§ **À faire**
#1 D'après le texte proposé, quelle instance pourrait être saisie avec l'accord des députés socialistes et communistes ?
#2 Recopiez à l'identique, s'il vous plaît, le passage du texte proposé qui s'ouvre sur les mots contenant « La question est » et se termine par « une politique globale. ».

§ **Texte proposé**
==================================================
Le contexte de la crise sanitaire a empêché que la bataille menée contre la LPR trouve l’écho qui lui était nécessaire. Du fait de l’impossibilité de tenir des réunions publiques, le travail effectué avec la communauté scientifique n’a pu être suffisamment relayé et le sujet n’est pas monté à la « une » des journaux. La mobilisation la plus efficace est celle de la rue, le contact direct avec les gens. Et de ce point de vue, les difficultés n’ont pas manqué.

Lors de la dernière séance à l’Assemblée, davantage de députés se sont mobilisés que lors de la première lecture. La communauté scientifique n’a rien lâché, publiant des tribunes et organisant des rassemblements en interpellant les élus. La prise de conscience était réelle pour les groupes parlementaires de gauche, mais le sujet s’est vite trouvé noyé dans une actualité marquée par la crise sanitaire, les attentats et l’explosion de la pauvreté.

CT : Quelles suites sont à présent envisagées ?

M. R. : Avec l’accord des députés socialistes et communistes, le Conseil constitutionnel pourrait être saisi. Il faut espérer qu’il retoquera quelques mesures, mais il ne faut pas non plus se leurrer car ce sera sur des points très précis, sans que soit mise en cause la logique globale. Le texte sera donc très vraisemblablement validé et la vision néolibérale qu’il porte va malheureusement s’imposer.

La question est à présent de savoir comment être utile à la communauté scientifique, qui reste mobilisée, et comment expliquer à nos concitoyens ce qui est en jeu. Un important travail a déjà été effectué par la publication de vidéos, d’entretiens, d’auditions zoom, pour faire comprendre que cela concerne, au-delà de la communauté scientifique, toute la population. Il ne s’agit pas d’une mesure tombant du ciel, mais d’une réforme décisive qui est en cohérence avec une politique globale.

CT : Du fait que l’application des mesures est laissée à la décision des présidents d’Université peut-on espérer que leur mise en oeuvre restera limitée ?
==================================================
§ **Lignes de données**
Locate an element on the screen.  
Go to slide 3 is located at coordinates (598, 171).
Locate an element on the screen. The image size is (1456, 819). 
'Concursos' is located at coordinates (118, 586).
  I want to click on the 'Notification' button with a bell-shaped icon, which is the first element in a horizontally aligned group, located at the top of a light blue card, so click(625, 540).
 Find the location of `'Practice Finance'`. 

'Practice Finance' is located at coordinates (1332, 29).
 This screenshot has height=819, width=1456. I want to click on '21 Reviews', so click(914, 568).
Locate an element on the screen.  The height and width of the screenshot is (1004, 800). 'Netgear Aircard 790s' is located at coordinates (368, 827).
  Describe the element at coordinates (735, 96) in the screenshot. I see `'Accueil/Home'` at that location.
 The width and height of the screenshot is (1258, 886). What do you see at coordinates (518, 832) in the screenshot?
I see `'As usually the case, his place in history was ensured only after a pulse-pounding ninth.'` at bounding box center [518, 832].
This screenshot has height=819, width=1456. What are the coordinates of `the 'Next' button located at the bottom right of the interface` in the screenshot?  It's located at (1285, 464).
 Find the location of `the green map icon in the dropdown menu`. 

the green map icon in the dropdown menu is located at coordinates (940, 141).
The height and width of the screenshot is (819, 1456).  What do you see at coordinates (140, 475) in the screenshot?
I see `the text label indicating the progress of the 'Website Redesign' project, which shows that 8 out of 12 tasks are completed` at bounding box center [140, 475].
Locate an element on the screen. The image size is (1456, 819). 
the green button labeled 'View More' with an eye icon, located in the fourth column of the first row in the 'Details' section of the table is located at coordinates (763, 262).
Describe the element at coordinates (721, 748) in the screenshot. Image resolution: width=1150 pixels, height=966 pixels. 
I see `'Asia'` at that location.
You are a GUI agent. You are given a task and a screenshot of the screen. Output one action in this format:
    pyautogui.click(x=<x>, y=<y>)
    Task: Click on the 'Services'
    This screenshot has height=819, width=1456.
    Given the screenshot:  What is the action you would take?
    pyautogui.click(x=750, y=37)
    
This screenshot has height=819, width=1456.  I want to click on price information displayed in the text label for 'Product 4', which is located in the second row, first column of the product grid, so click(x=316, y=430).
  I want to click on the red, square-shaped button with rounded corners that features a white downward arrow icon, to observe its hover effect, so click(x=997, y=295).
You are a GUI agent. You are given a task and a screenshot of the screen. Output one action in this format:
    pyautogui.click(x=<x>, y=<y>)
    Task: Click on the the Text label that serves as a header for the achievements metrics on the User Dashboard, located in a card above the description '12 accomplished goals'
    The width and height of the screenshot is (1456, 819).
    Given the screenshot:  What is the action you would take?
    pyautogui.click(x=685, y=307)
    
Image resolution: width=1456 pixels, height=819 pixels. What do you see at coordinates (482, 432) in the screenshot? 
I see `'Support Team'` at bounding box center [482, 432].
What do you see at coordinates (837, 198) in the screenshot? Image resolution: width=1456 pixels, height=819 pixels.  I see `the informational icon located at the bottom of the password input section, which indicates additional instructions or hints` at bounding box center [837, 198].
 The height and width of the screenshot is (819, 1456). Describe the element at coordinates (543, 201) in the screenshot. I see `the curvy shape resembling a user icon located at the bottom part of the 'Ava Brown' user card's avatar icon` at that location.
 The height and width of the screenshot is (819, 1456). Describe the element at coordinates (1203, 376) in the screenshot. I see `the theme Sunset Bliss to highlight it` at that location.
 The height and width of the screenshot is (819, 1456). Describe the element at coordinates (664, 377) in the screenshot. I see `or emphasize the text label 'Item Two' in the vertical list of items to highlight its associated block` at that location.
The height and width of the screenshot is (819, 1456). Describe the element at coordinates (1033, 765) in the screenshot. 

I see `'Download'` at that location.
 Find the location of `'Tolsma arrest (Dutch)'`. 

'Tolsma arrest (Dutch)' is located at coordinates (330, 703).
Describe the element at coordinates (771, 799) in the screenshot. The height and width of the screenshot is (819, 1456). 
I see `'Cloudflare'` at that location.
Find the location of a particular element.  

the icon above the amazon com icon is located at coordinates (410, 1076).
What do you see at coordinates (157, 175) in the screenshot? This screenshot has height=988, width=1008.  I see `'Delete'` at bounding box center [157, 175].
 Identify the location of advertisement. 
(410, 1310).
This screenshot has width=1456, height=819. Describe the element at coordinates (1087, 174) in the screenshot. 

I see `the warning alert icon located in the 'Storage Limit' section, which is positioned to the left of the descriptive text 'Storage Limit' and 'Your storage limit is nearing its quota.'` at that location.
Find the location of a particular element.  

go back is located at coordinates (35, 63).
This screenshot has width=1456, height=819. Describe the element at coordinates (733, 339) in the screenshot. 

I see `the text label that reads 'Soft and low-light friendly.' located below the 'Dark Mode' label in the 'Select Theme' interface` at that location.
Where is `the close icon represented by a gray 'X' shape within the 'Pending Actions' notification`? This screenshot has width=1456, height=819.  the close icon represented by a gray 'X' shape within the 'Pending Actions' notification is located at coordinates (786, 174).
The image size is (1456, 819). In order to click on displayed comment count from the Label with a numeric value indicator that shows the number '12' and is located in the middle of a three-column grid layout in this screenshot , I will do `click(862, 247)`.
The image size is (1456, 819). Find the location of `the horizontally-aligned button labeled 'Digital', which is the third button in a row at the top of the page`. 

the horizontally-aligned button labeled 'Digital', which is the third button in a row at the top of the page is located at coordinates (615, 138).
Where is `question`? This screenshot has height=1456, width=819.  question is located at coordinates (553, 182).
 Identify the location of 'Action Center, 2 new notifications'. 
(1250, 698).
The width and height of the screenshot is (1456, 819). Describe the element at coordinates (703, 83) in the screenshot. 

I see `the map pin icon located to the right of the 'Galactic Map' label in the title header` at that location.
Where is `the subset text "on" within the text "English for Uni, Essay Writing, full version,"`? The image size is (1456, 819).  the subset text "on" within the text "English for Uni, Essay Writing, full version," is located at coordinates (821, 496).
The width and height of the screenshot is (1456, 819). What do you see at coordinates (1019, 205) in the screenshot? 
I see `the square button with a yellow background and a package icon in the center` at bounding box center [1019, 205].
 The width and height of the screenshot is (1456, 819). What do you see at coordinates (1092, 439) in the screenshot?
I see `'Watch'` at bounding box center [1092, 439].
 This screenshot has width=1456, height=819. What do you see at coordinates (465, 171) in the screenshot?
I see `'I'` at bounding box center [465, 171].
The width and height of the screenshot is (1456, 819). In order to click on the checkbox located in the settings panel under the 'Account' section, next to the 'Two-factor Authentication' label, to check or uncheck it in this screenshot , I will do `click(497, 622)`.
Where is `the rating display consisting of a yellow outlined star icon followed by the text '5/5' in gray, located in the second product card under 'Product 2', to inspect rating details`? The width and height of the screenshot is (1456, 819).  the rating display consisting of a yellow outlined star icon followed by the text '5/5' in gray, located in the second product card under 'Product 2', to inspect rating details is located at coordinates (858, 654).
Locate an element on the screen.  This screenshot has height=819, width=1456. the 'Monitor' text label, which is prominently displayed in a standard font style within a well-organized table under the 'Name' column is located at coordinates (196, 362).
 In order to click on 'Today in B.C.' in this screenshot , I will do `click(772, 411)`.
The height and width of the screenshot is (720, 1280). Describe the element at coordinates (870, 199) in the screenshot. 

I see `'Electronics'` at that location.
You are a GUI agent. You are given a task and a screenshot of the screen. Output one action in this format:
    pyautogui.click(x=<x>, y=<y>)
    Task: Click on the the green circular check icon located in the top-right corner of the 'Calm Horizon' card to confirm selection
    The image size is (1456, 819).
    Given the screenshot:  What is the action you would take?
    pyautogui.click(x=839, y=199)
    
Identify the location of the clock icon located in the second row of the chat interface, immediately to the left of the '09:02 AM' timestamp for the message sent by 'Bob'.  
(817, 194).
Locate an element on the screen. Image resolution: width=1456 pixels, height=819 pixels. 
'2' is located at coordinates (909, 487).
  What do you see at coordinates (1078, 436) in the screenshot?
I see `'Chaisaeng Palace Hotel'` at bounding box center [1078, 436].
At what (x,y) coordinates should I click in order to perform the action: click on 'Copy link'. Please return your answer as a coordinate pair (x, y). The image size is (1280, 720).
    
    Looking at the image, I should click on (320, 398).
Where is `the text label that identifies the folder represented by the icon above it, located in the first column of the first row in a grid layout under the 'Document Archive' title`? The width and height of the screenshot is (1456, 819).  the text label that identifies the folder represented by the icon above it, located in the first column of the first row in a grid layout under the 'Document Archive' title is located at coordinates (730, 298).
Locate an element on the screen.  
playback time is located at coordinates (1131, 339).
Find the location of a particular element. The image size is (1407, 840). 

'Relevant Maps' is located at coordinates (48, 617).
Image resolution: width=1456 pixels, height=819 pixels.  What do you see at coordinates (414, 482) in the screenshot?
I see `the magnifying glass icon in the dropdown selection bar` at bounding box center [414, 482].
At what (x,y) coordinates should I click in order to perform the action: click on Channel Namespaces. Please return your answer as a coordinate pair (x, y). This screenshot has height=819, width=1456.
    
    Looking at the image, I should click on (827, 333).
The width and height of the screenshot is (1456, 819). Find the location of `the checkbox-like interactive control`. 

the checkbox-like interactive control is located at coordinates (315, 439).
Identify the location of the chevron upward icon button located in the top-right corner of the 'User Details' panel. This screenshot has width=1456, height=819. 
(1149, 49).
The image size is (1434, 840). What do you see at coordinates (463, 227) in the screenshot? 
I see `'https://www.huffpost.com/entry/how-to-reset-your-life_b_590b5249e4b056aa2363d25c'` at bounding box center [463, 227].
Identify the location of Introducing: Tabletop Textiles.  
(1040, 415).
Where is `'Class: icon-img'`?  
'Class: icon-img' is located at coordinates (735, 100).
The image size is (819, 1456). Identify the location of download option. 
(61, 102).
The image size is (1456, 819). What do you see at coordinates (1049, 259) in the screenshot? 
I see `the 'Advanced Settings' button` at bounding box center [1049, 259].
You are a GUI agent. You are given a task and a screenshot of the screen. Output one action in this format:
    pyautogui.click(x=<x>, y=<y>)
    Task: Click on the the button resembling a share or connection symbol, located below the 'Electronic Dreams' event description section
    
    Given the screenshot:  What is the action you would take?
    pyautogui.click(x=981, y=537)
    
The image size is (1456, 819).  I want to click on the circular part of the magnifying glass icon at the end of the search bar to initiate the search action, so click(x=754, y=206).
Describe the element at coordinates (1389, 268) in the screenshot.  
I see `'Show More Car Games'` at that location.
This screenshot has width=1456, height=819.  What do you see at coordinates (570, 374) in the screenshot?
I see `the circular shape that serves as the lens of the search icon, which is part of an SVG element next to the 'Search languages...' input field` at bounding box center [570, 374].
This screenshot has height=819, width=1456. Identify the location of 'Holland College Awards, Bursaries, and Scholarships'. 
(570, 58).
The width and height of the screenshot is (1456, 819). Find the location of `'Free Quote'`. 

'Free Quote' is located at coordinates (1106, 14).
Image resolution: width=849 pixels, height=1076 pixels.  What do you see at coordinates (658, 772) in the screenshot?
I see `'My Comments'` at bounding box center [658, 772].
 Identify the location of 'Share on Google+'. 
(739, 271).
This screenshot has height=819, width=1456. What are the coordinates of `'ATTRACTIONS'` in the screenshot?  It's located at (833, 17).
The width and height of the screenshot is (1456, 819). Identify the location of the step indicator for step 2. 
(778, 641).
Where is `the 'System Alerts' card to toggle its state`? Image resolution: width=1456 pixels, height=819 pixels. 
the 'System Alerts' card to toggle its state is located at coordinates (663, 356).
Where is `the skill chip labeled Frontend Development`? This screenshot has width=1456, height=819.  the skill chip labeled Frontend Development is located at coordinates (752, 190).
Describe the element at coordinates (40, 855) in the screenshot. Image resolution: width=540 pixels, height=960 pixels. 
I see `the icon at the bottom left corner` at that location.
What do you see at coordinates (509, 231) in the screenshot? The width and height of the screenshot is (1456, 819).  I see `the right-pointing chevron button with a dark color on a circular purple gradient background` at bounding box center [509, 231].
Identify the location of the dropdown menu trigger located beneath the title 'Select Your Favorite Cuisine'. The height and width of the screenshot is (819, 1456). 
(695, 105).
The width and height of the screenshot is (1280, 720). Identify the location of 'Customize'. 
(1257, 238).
==================================================
§ **Solutions par tâche**
#1 Le Conseil constitutionnel.

#2
La question est à présent de savoir comment être utile à la communauté scientifique, qui reste mobilisée, et comment expliquer à nos concitoyens ce qui est en jeu. Un important travail a déjà été effectué par la publication de vidéos, d’entretiens, d’auditions zoom, pour faire comprendre que cela concerne, au-delà de la communauté scientifique, toute la population. Il ne s’agit pas d’une mesure tombant du ciel, mais d’une réforme décisive qui est en cohérence avec une politique globale.